Download the appropriate version of pytorch and install it.

pip install flash-attn --no-build-isolation
pip install esm-efficient

Basic Usage

from esme import ESM

model = ESM.from_pretrained('esmc') # or 'esm1b', 'esm1v', 'esm2', 'esm2_8m', ...

This will download the model weights from the HuggingFace model hub and load the model. See doc from getting started.

Tokenization and Predicting Log Probabilities

Predict the log probabilities of a sequence of tokens using the model.

import torch
from esme import ESM2
from esme.alphabet import tokenize

# create load the model
model = ESM2.from_pretrained("{model}.safetensors", device=0)

tokens = tokenize(['MEEPQSDPSVEPPLSQESTFSLDLWK', 'MADQLTEEQIAEFKEAFSLFDKDG'])
tokens = tokens.to(0)

# predict logits
logits = model(tokens)
# logits.shape = (2, seq_len, embed_size)

# predict log probabilities
log_probs = model.predict_log_prob(tokens)
# log_probs.shape = (2, seq_len, embed_size)

Tokenization without Padding

from esme.alphabet import tokenize_unpad
# tokenize without padding (more efficient avoids calculating with padding)
tokens, indices, cu_lens, max_len = tokenize_unpad(['MEEPQSDPSVEPPLSQETFSDLWK', 'MADQLTEEQIAEFKEAFSLFDKDG'])
tokens = tokens.to(0)
cu_lens = cu_lens.to(0)
log_probs = model.predict_log_prob(tokens, (cu_lens, max_len))
# log_probs.shape = (seq_len_protein1 + seq_len_protein2, embed_size)

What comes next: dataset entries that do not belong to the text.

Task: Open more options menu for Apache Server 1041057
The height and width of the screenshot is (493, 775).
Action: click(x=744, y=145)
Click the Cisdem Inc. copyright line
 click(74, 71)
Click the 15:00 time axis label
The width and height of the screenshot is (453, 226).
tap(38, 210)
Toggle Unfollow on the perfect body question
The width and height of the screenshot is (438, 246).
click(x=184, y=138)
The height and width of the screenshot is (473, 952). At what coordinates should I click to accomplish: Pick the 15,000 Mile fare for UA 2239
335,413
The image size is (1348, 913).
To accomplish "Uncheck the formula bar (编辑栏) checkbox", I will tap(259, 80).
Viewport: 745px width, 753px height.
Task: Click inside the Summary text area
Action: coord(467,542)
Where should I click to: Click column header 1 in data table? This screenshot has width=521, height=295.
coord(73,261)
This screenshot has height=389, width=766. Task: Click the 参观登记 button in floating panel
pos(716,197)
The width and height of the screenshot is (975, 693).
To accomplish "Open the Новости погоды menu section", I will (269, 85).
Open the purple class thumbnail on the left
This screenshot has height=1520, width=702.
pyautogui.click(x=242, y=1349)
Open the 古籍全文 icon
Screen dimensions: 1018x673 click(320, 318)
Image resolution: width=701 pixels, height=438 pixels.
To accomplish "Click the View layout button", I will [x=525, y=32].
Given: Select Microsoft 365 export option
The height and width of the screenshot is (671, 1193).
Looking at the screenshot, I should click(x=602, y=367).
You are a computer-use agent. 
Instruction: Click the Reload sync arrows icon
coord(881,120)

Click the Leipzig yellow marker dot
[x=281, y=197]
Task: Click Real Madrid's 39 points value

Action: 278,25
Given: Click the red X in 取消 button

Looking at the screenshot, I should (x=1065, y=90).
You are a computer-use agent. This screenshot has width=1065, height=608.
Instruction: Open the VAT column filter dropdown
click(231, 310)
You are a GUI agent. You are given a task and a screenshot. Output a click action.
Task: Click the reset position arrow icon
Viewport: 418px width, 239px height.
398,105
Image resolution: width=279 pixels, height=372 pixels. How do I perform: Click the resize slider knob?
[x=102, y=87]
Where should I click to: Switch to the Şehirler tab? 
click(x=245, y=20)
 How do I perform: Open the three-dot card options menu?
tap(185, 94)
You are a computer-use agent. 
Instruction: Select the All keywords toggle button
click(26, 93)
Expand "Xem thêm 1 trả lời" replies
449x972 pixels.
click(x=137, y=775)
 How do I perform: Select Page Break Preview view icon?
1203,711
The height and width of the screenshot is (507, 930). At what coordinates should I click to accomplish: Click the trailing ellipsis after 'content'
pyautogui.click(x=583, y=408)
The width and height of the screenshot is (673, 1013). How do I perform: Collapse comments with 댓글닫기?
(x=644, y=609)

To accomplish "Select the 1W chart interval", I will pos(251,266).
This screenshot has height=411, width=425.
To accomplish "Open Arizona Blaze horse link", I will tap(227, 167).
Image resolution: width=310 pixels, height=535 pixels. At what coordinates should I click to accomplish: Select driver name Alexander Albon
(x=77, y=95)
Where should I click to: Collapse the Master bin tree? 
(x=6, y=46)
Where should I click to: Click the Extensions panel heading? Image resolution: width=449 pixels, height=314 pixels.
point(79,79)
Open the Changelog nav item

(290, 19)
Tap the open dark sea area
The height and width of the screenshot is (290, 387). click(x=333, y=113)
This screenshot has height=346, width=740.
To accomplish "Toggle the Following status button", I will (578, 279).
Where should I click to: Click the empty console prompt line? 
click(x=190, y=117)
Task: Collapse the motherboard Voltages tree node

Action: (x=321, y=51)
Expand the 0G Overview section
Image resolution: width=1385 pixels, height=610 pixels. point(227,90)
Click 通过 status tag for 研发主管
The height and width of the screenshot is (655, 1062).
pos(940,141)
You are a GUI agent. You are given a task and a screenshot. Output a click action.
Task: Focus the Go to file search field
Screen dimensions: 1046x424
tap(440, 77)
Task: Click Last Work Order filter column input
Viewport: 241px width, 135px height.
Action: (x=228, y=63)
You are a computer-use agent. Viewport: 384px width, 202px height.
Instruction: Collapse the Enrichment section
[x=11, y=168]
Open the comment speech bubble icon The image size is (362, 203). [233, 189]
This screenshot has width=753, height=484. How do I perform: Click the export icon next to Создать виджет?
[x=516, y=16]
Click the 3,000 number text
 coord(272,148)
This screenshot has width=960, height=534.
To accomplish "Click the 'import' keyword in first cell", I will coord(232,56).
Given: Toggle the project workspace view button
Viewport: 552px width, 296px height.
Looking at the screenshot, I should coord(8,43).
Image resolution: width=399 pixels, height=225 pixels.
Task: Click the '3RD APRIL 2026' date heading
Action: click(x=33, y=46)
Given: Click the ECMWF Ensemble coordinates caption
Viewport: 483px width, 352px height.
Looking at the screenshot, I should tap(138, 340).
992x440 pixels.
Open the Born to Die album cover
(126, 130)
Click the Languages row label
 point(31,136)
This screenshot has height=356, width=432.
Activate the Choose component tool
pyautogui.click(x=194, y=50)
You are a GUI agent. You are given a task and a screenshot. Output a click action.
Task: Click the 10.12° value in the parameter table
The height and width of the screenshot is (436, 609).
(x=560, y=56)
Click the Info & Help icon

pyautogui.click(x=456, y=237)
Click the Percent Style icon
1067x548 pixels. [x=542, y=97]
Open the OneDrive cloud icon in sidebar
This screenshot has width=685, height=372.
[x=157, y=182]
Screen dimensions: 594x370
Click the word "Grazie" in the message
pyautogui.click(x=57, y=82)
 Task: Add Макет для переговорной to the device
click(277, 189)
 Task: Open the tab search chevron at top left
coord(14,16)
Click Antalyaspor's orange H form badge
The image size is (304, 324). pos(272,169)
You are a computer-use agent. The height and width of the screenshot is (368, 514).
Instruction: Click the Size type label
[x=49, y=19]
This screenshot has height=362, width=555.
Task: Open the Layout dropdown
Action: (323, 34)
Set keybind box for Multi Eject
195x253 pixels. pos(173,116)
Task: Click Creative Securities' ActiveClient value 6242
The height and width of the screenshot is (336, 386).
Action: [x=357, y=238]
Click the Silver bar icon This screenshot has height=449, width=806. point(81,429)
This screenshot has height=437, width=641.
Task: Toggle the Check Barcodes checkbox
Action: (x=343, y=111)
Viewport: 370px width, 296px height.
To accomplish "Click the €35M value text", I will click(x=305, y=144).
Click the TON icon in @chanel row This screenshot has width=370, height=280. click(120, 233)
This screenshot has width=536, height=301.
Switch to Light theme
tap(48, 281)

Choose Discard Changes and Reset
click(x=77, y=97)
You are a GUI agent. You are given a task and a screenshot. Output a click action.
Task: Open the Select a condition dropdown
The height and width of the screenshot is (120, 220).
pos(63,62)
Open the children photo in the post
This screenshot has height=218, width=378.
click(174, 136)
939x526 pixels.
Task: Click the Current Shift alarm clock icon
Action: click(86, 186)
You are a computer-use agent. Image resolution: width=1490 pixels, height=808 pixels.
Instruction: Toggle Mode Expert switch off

Predict effect of variants

from esme.variant import predict_mask_margin

seq = 'MEEPQSDPSVEPPLSQETFSDLWK'
df = predict_mask_margin(model, seq)
# ... pd.DataFrame({
# ...    'variant': ['M1A', 'M1C', ..., 'P16Y'],
# ...    'score': [-0.1, -0.2, ..., -0.3]
# ... }).set_index('variant')

Fine-tune the model with lora adapters:

# only add will be trained by default
model.add_lora(rank=16, layers=('query', 'key', 'value'), adapter_names=['adapter1', 'adapter2'])

# mark only lora as trainable called by default when adding lora
model.mark_only_lora_as_trainable()

# save the model with the lora weights
model.save_lora('<path>.safetensors', adapter_names=['adapter1'])

# load the model with the lora weights
model.load_lora('<path>.safetensors')

Quantization of the model:

model = ESM2.from_pretrained('8M.safetensors', quantization='4bit', device=0)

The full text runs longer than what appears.